А в глухой болотине, справа от бора, на острове, густо заросшем кустами, все время держался выводок «серых помещиков». На заре, когда полный лик ясной луны всплывает над островом, когда сизо–белесый туман над болотом редеет и тает, растекаясь по плесам прозрачной чадрой, когда синее звездное небо становится чище, волчье племя затевало унылый семейный концерт.

Содрогалась тогда лунная тишь от их надрывно–тягучего плача, замирало кругом все пернатое племя, а вой нарастал, катился по туманным просторам, натыкался на стену темного бора и слабым, тоскующим эхом полз по низине обратно.

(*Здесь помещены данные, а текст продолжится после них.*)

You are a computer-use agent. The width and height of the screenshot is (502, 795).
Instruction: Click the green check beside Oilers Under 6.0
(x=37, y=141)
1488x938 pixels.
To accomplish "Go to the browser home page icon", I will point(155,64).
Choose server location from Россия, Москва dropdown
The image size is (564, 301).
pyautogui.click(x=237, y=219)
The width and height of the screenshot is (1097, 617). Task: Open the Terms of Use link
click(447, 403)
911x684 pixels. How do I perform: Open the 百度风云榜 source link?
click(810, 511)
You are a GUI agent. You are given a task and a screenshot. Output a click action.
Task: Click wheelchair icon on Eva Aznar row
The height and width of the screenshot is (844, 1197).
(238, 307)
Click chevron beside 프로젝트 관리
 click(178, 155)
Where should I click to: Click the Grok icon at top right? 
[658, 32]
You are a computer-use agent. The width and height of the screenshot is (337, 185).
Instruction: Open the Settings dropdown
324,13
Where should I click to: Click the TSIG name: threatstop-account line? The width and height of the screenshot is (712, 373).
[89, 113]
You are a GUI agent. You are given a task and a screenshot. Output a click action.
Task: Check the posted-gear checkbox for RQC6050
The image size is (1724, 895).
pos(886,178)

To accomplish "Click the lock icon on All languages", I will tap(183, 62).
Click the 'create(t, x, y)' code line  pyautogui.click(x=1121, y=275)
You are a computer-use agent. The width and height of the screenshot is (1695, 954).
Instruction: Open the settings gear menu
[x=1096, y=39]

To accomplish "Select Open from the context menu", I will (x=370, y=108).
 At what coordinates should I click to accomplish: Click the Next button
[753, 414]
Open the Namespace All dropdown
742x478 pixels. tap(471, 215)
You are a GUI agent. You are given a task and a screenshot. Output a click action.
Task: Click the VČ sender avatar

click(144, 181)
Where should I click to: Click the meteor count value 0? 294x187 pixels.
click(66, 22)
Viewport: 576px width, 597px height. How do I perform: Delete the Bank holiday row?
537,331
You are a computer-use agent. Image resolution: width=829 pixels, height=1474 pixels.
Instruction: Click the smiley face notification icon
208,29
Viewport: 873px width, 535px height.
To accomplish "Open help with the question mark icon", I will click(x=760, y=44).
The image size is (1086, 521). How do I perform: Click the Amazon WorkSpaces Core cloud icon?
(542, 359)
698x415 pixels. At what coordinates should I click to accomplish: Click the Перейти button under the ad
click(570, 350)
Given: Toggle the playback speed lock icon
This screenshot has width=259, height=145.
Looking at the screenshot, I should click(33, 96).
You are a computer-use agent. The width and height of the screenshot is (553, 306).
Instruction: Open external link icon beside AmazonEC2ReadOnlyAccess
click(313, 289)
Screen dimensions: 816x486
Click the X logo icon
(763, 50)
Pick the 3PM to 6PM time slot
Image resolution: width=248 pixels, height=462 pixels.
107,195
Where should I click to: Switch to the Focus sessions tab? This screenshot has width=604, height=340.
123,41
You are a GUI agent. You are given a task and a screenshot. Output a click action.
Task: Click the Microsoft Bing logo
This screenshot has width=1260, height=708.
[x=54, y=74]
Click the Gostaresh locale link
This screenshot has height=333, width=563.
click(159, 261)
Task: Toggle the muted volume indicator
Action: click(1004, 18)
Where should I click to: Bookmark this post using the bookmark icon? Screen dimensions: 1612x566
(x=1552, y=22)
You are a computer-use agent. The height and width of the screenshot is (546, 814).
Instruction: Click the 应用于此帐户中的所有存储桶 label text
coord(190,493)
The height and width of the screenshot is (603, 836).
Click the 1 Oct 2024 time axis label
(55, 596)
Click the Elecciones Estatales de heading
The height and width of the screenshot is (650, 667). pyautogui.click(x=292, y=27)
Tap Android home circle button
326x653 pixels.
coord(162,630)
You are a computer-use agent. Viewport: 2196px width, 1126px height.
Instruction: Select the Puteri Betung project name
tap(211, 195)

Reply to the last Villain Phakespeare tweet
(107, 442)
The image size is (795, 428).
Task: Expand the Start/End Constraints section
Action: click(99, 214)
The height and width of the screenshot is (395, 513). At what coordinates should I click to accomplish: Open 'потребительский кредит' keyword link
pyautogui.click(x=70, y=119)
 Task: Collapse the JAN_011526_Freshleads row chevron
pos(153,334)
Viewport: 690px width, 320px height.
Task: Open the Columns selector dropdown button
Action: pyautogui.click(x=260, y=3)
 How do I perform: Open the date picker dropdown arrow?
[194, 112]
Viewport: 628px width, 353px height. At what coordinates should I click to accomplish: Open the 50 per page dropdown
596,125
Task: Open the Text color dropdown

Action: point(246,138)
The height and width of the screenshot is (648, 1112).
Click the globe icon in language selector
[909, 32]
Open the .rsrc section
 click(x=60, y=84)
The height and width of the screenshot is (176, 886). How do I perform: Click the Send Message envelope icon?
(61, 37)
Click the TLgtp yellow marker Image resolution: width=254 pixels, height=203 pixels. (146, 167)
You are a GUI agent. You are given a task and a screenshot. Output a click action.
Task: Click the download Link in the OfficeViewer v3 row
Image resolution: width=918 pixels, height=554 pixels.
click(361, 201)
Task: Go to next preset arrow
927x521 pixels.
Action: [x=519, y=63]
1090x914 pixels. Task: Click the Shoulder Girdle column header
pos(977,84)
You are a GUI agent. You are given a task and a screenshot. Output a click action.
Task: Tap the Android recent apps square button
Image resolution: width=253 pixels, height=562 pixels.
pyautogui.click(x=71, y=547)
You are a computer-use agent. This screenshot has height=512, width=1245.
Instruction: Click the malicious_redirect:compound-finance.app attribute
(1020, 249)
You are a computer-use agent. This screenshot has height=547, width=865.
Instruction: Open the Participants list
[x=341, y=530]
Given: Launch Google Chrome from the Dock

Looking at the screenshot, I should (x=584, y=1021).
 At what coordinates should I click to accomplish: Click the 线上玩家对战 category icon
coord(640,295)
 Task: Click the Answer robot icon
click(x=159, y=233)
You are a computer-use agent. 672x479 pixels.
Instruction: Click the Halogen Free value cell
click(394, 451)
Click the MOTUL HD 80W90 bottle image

Пробовал считать: сколько их?.. Чу!.. вот он, грубо–басистый, на два колена, вой матерого самца, вот более тонкий, высокий и звонкий голос волчицы, еще тоньше, визгливее и тише скулят переярки, кончая руладу взбрехом собачьим, а прибылые, стараясь приладиться к голосу старших, тихо ворчат и скулят по–щенячьи.

Уныло–гнусавая, скучно–протяжная, дикая песня долго рыдает и плачет волчьей мольбой. Потом глухо–тоскливые ноты сменяются звуками злобно–надрывными, вой нарастает, и гневный протест, посылаемый вверх, к ночному светилу, вонзается в небо, дрожит и клокочет и рокотом эха несется по темным долинам.